Publié le 14 Décembre 2019 par rockfanch in Interviews

Crédit photo : Ciliae photography

Crédit photo : Ciliae photography

Comment est né Bruit ≤ ?
* Théophile (guitare) : Bruit ≤ est né d'une envie commune avec Clément de faire de la musique purement instrumentale qui ne comprend aucune contraire. Avec Bruit ≤, si on le souhaite, on peut faire des morceaux de dix minutes. On peut remplacer la voix par des arrangements. Le groupe s'est étoffé par la suite par des rencontres sur la scène toulousaine.

Comme tu viens de le préciser, Bruit ≤ est né d'une envie de liberté. Mais une envie de liberté par rapport à quoi ?
* Théophile : Avec Clément on a eu précédemment d'autres projets musicaux en commun. Le format musical de l'époque n'était pas trop contraignant mais il y avait certaines contraintes tout de même. Une certaine pression et un cahier des charges à respecter. Avec nos projets précédents on se battait un peu avec ce genre de codes et on avait là une envie de faire ce que l'on voulait. Tout ce qui n'a pas été possible de mettre dans nos précédents projets, on l'a mis de côté et maintenant ça a fini par ressortir sous le nom de Bruit ≤.

> **Liste des tâches**
A: Reproduisez fidèlement le passage de l'entretien sur Bruit ≤ qui s'ouvre sur les mots contenant « Comment est né » et s'achève sur « la scène toulousaine. ».
B: Les affirmations suivantes sont-elles conformes à l'entretien sur Bruit ≤ ? (i) Le groupe s'est agrandi grâce à des rencontres sur la scène toulousaine. (ii) Théophile joue de la batterie dans Bruit ≤. (iii) Avant Bruit ≤, Théophile et Clément n'avaient jamais mené de projet musical ensemble. Répondez à chacune par oui ou par non en citant les mots décisifs du texte.

> **Lignes de données**
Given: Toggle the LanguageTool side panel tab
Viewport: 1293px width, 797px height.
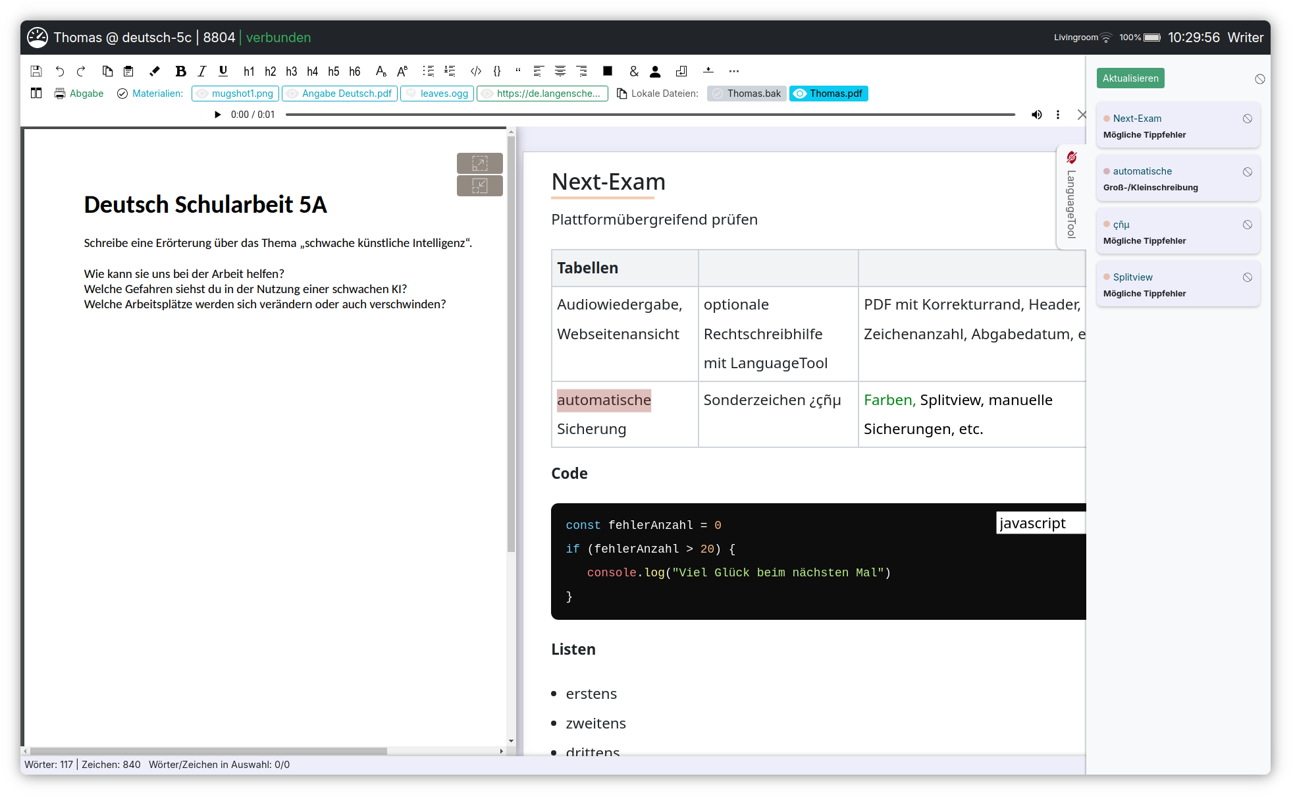Looking at the screenshot, I should point(1071,196).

> **Réponses rédigées**
A:
Comment est né Bruit ≤ ?
* Théophile (guitare) : Bruit ≤ est né d'une envie commune avec Clément de faire de la musique purement instrumentale qui ne comprend aucune contraire. Avec Bruit ≤, si on le souhaite, on peut faire des morceaux de dix minutes. On peut remplacer la voix par des arrangements. Le groupe s'est étoffé par la suite par des rencontres sur la scène toulousaine.

B:
(i) Oui : « Le groupe s'est étoffé par la suite par des rencontres sur la scène toulousaine. »
(ii) Non : « Théophile (guitare) »
(iii) Non : « Avec Clément on a eu précédemment d'autres projets musicaux en commun. »